Afriforum, who opposed the application, claimed that the Equality Act, in terms, only prohibits “words” which could reasonably be construed to be hate speech. According to Afriforum, the apartheid flag (a symbol) could not constitute hate speech as defined in the Equality Act as it did not amount to “words”. Afriforum had a point, if “words” is to be interpreted literally.

But in a demonstration of the potency of principles of constitutional interpretation, this literal approach was rejected by Mojapelo. The reference to “words” in the Equality Act must be given a generous meaning going beyond mere verbal representations. It is obvious that hate speech can extend beyond words. To hold otherwise would be irrational, would run contrary to the letter and spirit of the Constitution and the main purpose of the Equality Act which is to prohibit all hate speech (and not just “words”). So “words” does not only mean “words” but extends to non-verbal acts – such as displaying a flag.

The next step was for the court to unpack the meaning of waving the apartheid flag. Its dominant meaning was clear – these acts were an endorsement of the system of apartheid. In a particularly poignant paragraph of the judgment, Mojapelo said: “Those who display the Old Flag choose deliberately not only to display the apartheid discriminatory, divisive and oppressive flag; they also consciously and deliberately choose not to display the new democratic all-uniting non-racial flag. They choose an oppression symbol over a liberation symbol. … They intend to incite and awaken feelings of white supremacy against black people … They wish to remind black people of the oppression, humiliation, indignity and dehumanisation that they moved away from and do not wish to relive or return to.”

Mojapelo concluded that gratuitous displays of the apartheid flag satisfied the hate speech test in the Equality Act: a clear intention to be hurtful, harmful and to propagate hatred against black South Africans. It was therefore prohibited hate speech.

There are some – including Afriforum which is applying for permission to appeal the judgment – who say that the ruling undermines freedom of expression. But this is not so. Our courts have never held that the right to freedom of expression is absolute and trumps all others. It is expressly limited by the constitutional rights to human dignity and equality. Hate speech cases require courts to balance these rights in the context of the facts of the case and with an appreciation of South Africa’s repressive and ugly history. The apartheid flag case clearly struck that balance correctly. Gratuitous displays of the flag constitute hate speech, as Mojapelo held – even if all three requirements – hurtful, harmful and propagating hatred – are necessary for such a finding. On the free speech side of the balance, displays of the flag that are not gratuitous – such as using it to illustrate a news story on the case itself or in a satirical cartoon mocking Afriforum for losing the case would not constitute hate speech under the Equality Act.
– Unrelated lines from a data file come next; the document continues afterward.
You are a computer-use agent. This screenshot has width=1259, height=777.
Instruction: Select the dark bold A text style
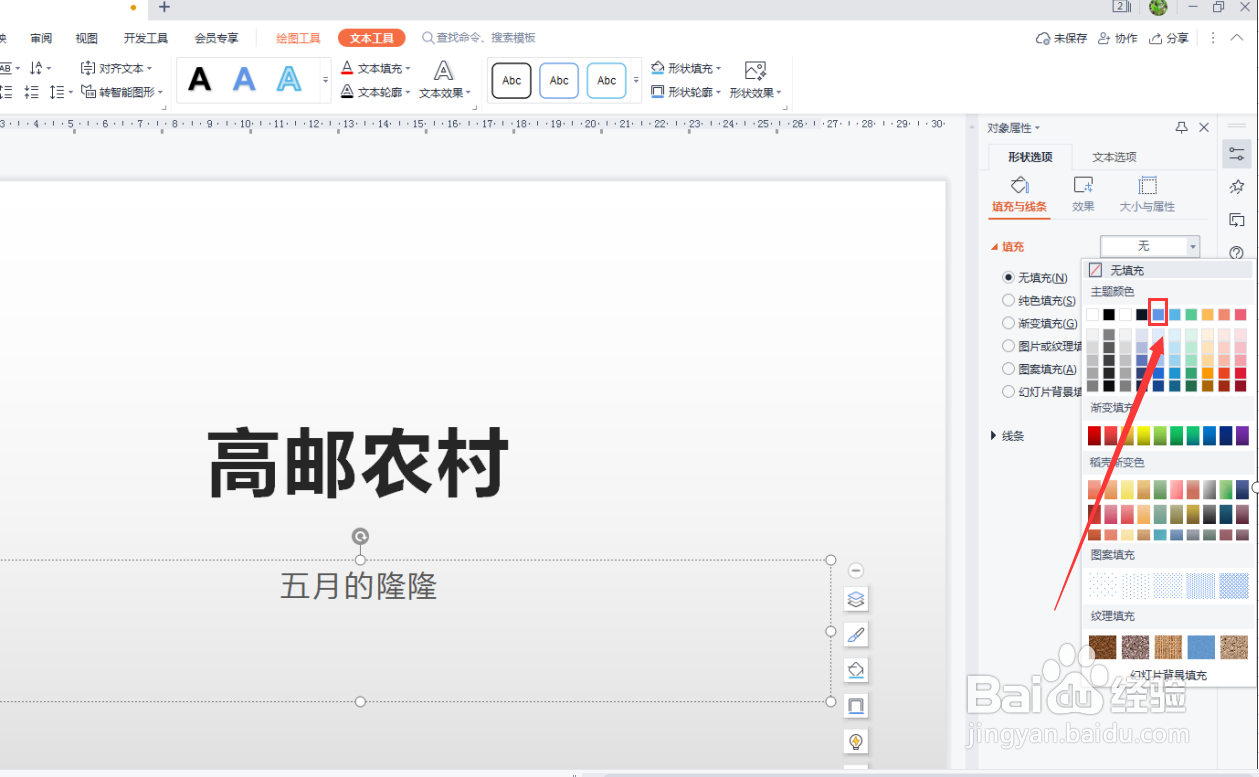click(x=199, y=80)
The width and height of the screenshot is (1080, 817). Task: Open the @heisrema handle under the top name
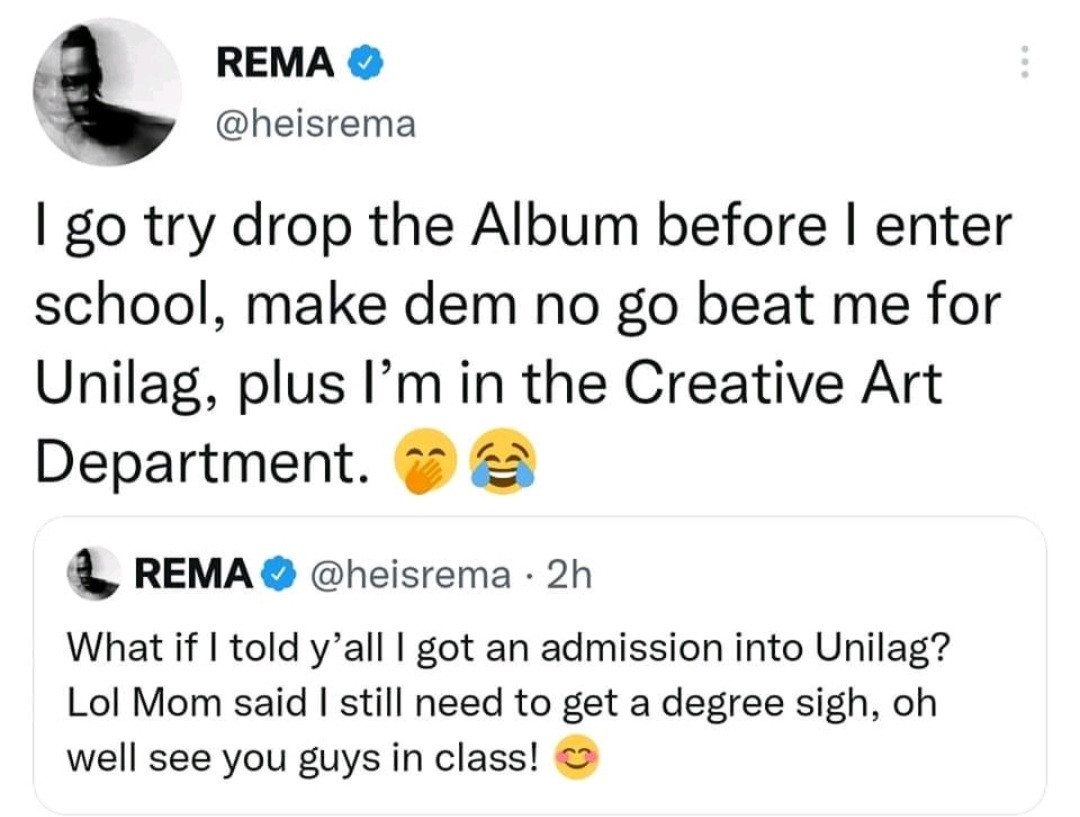point(315,126)
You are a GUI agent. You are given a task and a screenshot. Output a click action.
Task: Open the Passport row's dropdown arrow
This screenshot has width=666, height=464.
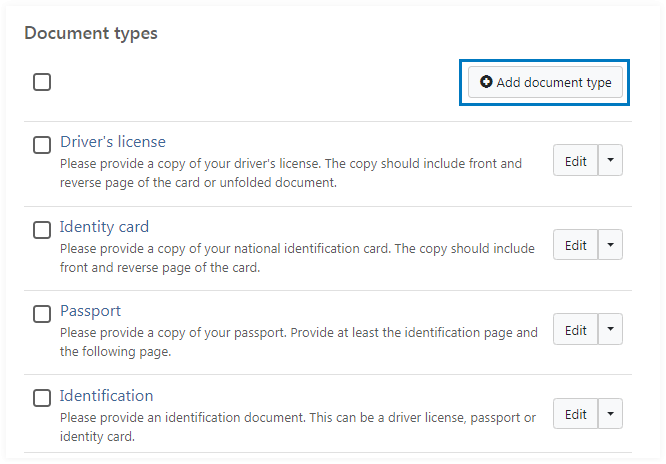click(x=610, y=330)
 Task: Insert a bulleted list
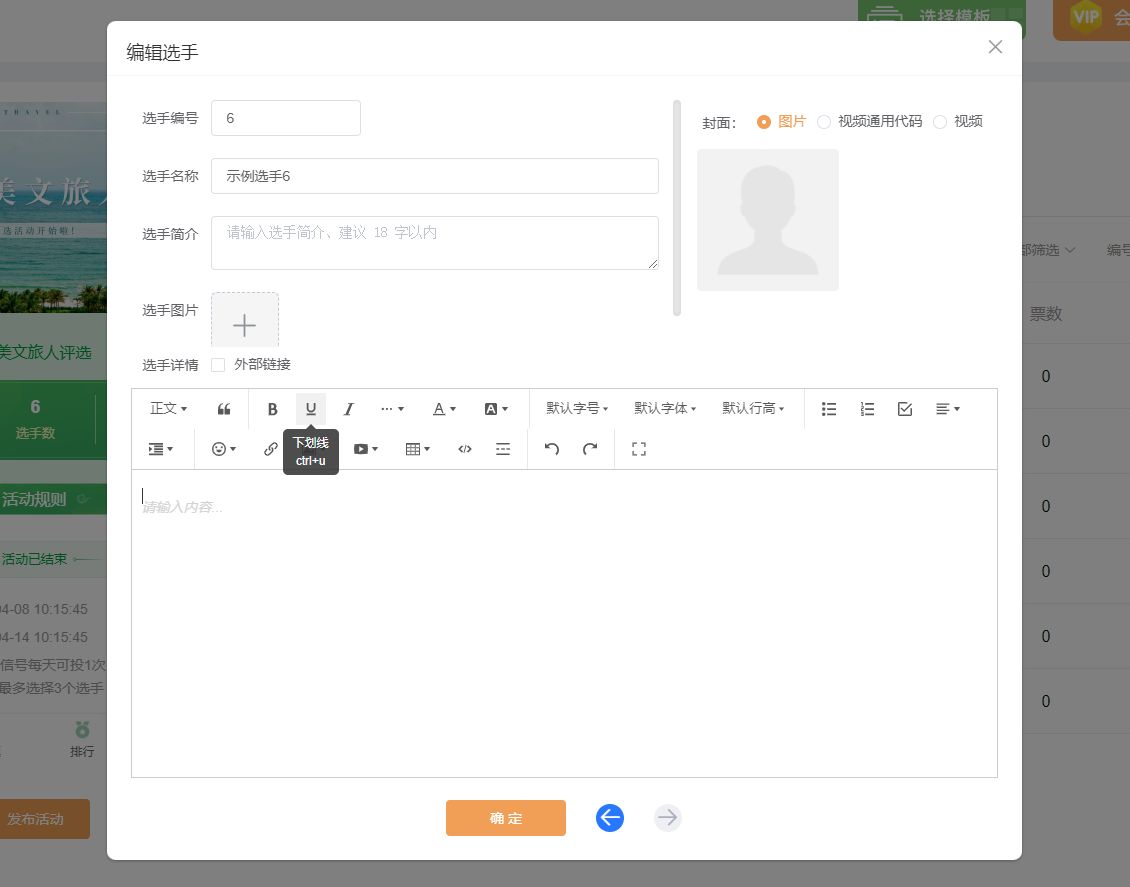829,409
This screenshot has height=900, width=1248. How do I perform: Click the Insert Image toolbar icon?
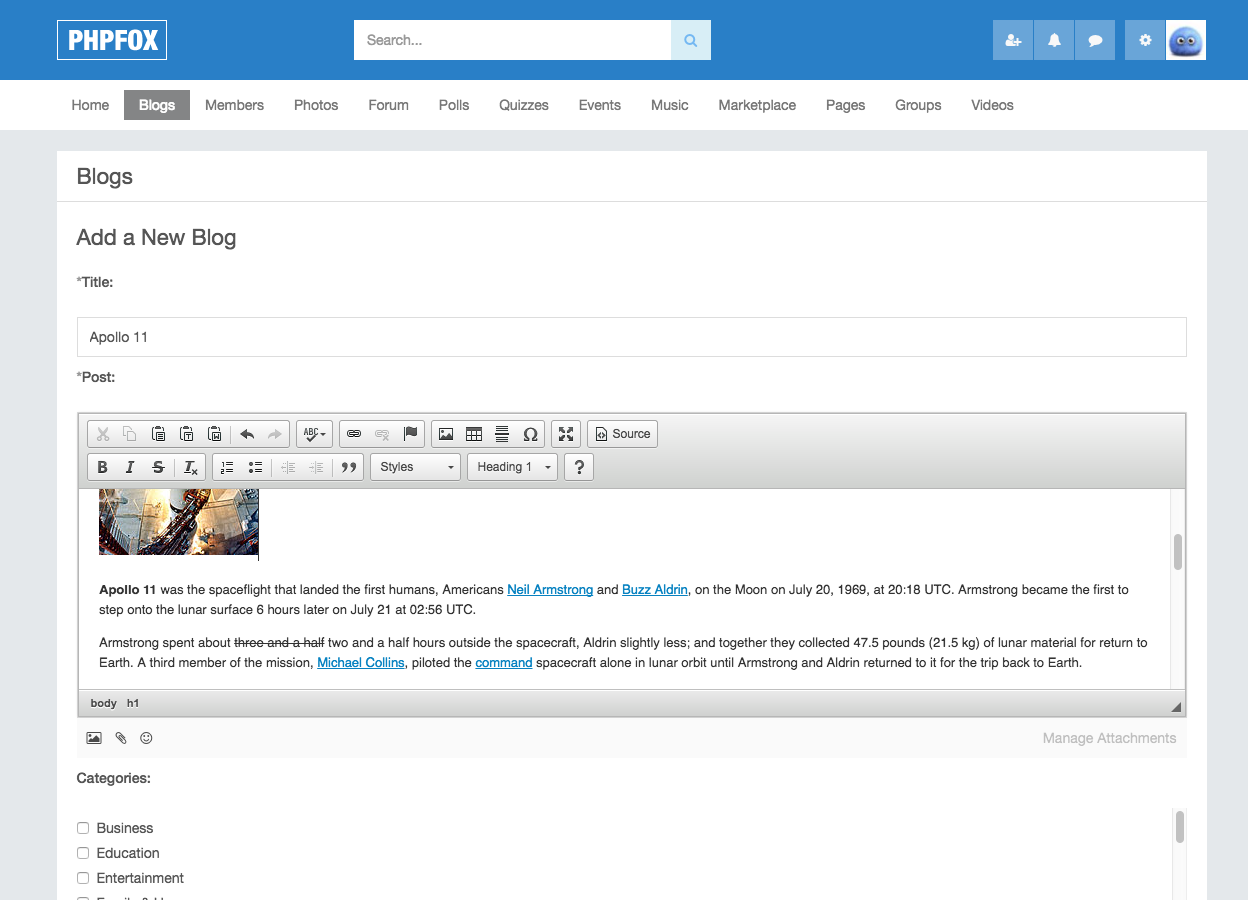(446, 434)
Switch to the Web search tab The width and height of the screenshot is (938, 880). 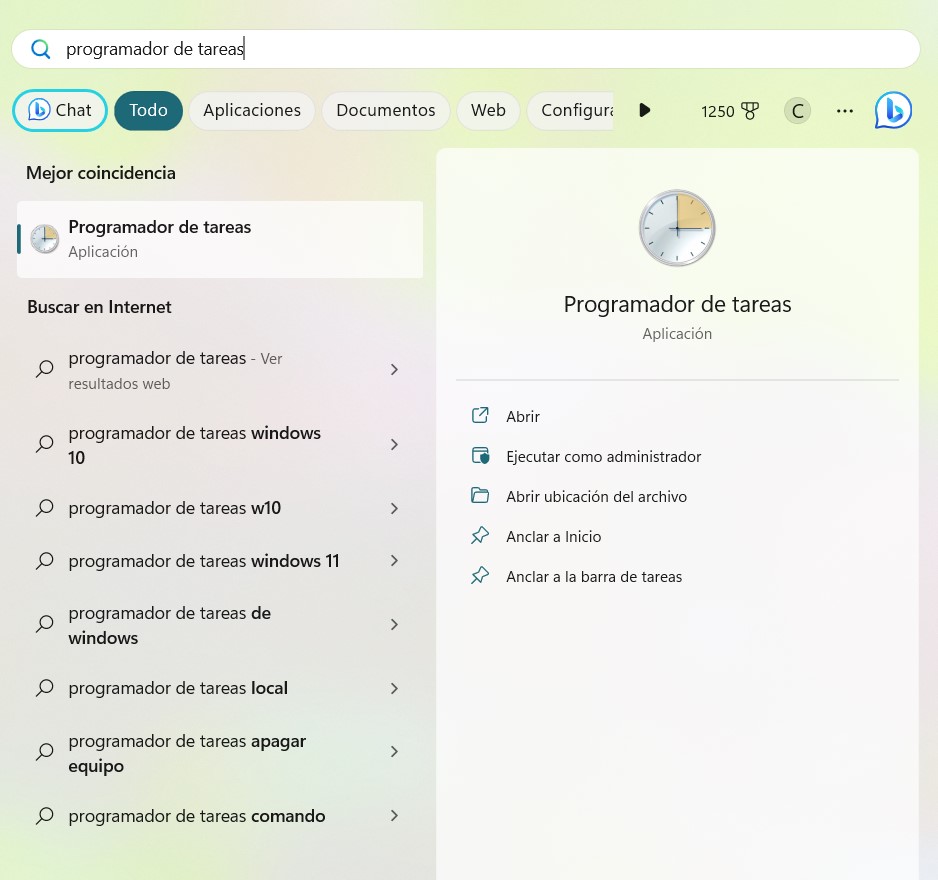point(488,110)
But beyond the law, gratuitously displaying the apartheid flag is a callous act that has no place in South Africa. It is as bad, as Mojapelo said, as uttering the ‘k’ word. The apartheid flag case has made a significant contribution to our emerging hate speech jurisprudence. Judgements in the cases involving SANEF, Qwelane and Masuku will provide further clarity. Ultimately, the question in all these case is the same – has the legal line been crossed between free speech and hate speech.

[In the SANEF case and in the Masuku case, we act for the NGO Media Monitoring Africa, intervening as amicus in each case].